The European Migration Crisis Up Close

I am conducting research in Serbia for a few weeks on post-conflict return migration.  While I interview people impacted by a war nearly twenty years ago, another migration crisis is playing out in front of me.

Serbia is part of the ‘Balkans Route’ of migration to Europe.  It was a real hotspot in 2015 when tens of thousands of Syrian refugees surged into Europe through Serbia and into Hungary, the first EU country where they could declare asylum.  That changed with the agreement between Turkey and the EU in March of 2016 that stemmed the flow of refugees out of Turkey.


However, Syrian refugees were not the only ones who were trying to get into the EU.  Migrants from Afghanistan, Pakistan and Iraq are also on the move and have made it to Serbia. Some are fleeing war and others looking for better economic opportunity in the EU.

In the wake of an anti-immigration vote in Hungary last week, those migrants in Serbia hoping for passage to an EU country are likely to be disappointed.   They seem to be aware of this fact.  Earlier this week after the Hungarian referendum hundreds of migrants left Belgrade to walk to the Hungarian border,.  They demanded that the border be opened for people fleeing war and poverty.  The peaceful demonstration ended after a day and the protesters were bussed back to Belgrade.

In Serbia several thousand migrants wait in camps and reception centers.  Around 700 are staying in two parks in the center of Belgrade, the capital city.


Migrants in Belgrade Park

The presence of migrants in the parks is both glaringly obvious and completely normalized.  Most of the migrants are young, brown-skinned men in a city filled with Slavs.  The parks – indecisively cordoned off with orange plastic fencing – are open and residents pass through normally, as do students attending classes at the adjacent Economics Faculty building (visible in the background of the photo below).
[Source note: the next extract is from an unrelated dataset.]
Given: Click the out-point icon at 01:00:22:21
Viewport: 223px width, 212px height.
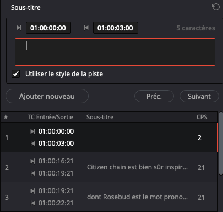Looking at the screenshot, I should pos(32,203).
Economics Faculty Building

The migrants are not interested in staying in Serbia.  Only a small percentage has filled out asylum applications.  They aspire to make it to the better economic environment of the European Union countries.

To date the Serbian community has been remarkably hospitable.  Humanitarian organizations distribute blankets and food and provide mobile clinics for healthcare.   This would look much different in America, where no illegal migrant could be so public about their status and the migrants would most likely be treated as a threat.  Perhaps the suffering of Serbs during the Balkan Wars of the 1990s has made them compassionate regarding the situations of others touched by war.  Or they are simply not a threat because they have no desire to stay in Serbia.  Recent statements from the Serb president call the continuation of this hospitality into question.  Meanwhile, life carries on around the migrants – students attend their classes and Serbs come and go to the bus and train stations across the street.

These young men will not have an easy time.  Those that can qualify as refugees have some hope, but those who came in search of better economic opportunities are unlikely to find willing host countries in the EU.  EU countries balk at the demands on them to take in Syrian refugees.  Compassion will be in short supply for economic migrants.